→ **Data for processing**
────

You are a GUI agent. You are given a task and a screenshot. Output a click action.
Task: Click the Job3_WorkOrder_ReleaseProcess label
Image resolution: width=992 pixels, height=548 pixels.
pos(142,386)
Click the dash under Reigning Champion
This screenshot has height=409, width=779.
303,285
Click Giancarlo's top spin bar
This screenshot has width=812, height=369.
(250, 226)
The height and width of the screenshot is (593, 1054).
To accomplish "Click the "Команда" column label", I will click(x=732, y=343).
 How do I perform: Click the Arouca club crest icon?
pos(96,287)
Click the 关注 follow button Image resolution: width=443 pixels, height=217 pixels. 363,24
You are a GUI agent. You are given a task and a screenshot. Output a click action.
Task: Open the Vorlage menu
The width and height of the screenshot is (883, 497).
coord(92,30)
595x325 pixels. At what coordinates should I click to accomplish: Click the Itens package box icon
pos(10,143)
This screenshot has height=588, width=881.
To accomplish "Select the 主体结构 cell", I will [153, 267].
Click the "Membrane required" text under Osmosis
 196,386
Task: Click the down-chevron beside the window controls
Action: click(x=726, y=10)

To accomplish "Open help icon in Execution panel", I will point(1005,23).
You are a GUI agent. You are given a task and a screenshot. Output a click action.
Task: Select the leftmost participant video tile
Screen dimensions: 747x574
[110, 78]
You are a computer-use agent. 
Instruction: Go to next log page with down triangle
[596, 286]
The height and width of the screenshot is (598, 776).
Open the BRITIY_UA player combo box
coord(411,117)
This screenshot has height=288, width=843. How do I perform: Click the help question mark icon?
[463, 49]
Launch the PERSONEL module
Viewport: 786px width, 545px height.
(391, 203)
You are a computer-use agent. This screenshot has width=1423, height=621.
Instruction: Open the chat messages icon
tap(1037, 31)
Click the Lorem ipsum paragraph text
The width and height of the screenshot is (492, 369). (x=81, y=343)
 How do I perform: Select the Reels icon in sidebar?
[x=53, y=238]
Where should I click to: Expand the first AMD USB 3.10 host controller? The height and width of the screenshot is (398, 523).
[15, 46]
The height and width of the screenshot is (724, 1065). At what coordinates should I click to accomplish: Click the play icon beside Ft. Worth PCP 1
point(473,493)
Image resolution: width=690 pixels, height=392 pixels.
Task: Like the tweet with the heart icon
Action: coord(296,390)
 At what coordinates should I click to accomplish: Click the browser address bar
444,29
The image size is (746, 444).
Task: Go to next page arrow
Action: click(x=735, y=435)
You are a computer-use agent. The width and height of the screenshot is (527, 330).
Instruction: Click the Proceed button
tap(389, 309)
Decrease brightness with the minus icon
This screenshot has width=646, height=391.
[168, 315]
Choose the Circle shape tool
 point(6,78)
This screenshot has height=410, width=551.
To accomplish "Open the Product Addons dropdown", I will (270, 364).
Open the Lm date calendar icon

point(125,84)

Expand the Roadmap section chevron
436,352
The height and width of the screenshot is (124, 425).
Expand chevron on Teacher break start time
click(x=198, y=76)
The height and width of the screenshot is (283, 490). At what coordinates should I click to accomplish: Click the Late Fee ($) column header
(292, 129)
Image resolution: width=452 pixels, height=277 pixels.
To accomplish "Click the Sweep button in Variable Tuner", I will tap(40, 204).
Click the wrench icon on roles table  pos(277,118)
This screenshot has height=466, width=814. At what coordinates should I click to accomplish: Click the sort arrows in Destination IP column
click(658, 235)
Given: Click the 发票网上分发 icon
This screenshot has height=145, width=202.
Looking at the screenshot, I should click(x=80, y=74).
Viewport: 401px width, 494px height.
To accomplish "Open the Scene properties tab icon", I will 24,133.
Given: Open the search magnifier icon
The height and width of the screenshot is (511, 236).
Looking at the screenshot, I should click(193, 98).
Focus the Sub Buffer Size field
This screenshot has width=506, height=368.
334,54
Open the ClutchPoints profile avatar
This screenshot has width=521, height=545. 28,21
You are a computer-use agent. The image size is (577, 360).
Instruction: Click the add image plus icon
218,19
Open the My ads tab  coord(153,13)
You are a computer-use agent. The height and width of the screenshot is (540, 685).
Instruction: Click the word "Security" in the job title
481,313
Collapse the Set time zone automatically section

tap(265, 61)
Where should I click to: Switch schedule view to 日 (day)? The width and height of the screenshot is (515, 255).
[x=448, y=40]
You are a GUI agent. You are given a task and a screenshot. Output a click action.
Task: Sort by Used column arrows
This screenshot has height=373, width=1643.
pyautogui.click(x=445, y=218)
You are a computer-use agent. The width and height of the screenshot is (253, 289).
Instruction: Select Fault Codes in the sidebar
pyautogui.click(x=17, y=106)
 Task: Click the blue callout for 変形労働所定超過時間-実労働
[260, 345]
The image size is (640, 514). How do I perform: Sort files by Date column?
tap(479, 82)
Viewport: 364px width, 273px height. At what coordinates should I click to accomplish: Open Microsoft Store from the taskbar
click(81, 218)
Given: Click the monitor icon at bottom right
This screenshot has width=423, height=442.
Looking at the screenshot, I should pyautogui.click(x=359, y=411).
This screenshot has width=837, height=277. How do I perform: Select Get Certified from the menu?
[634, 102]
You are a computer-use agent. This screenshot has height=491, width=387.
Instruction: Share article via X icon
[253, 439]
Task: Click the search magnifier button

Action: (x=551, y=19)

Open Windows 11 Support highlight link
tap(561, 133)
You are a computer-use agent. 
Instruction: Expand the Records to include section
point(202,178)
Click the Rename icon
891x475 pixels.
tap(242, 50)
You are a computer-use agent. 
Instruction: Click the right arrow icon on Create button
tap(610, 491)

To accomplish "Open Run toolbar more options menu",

────

→ **Problem description**
Scan the lines above for "Open the ClutchPoints profile avatar" and for "Task: Sort by Used column arrows". Repeat exactly the line holding each of them and every line in between.

→ **Task output**
Open the ClutchPoints profile avatar
This screenshot has width=521, height=545. 28,21
You are a computer-use agent. The image size is (577, 360).
Instruction: Click the add image plus icon
218,19
Open the My ads tab  coord(153,13)
You are a computer-use agent. The height and width of the screenshot is (540, 685).
Instruction: Click the word "Security" in the job title
481,313
Collapse the Set time zone automatically section

tap(265, 61)
Where should I click to: Switch schedule view to 日 (day)? The width and height of the screenshot is (515, 255).
[x=448, y=40]
You are a GUI agent. You are given a task and a screenshot. Output a click action.
Task: Sort by Used column arrows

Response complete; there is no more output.